___ SUPPLIED PASSAGE

Folin-Ciocalteu Method (Markar 1993) for Total Phenolic Acids

Shimazu UV-V is spectrophotometer (UV 1700 with UV probe: S/N: A1102421982LP) has been used.

Standard:

Make stock gallic acid/water solution at concentration of 1 mg/ml. Take suitable amount of gallic acid solution in test tubes, make up the volume to 0.5 ml with distilled water, add 0.25 ml of the Folin Ciocalteu reagent and then 1.25 ml of the 20 wt % sodium carbonate solution. Shake the tube well (untrasonic bath) for 40 min and record absorbance at 725 nm. The data are shown in Table 10.

TABLE 10
Preparations of calibration curve for gallic acid.

	Gallic acid				Sodium	Absorb-
	solution	Gallic	Distilled	Folin	carbonate	ance
	(0.1 mg/ml)	acid	water	reagent	solution	at 725
Tube	(ml)	(μg)	(ml)	(ml)	(ml)	mm*

Blank	0.00	0	0.50	0.25	1.25	0.000
1	0.02*	2	0.48*	0.25	1.25	0.111
2	0.04	4	0.46	0.25	1.25	0.226
3	0.06	6	0.44	0.25	1.25	0.324
4	0.08	8	0.42	0.25	1.25	0.464
5	0.1	10	0.40	0.25	1.25	0.608
*amount of gallic acid solution is depending on the absorption information

Direct Analysis in Real Time (DART) Mass Spectrometry for Polysaccharide Analysis.
Instruments: JOEL AccuTOF DART LC time of flight mass spectrometer (Joel USA, Inc., Peabody, Mass., USA). This Time of Flight (TOF) mass spectrometer technology does not require any sample preparation and yields masses with accuracies to 0.00001 mass units.

______

- _WHAT THIS EXERCISE ASKS_:
1) From the passage, duplicate the wording from "Folin-Ciocalteu Method (Markar" to "has been used.".
2) According to the passage, why does the distilled water in Table 10 drop from 0.50 ml in the blank to 0.40 ml in tube 5? Answer in one to three sentences.
3) Render this sentence from the passage in Spanish: "This Time of Flight (TOF) mass spectrometer technology does not require any sample preparation and yields masses with accuracies to 0.00001 mass units."

___ RAW DATA

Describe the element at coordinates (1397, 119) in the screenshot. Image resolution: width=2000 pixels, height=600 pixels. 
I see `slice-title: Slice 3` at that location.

______

- _RESPONSES FOR EACH TASK_:
1)
Folin-Ciocalteu Method (Markar 1993) for Total Phenolic Acids

Shimazu UV-V is spectrophotometer (UV 1700 with UV probe: S/N: A1102421982LP) has been used.

2) The method says to make up the volume to 0.5 ml with distilled water after adding the gallic acid solution. As the gallic acid solution rises from 0.00 ml to 0.1 ml, less water is needed to bring each tube to 0.5 ml.

3) Esta tecnología de espectrómetro de masas de tiempo de vuelo (TOF) no requiere ninguna preparación de la muestra y proporciona masas con precisiones de hasta 0,00001 unidades de masa.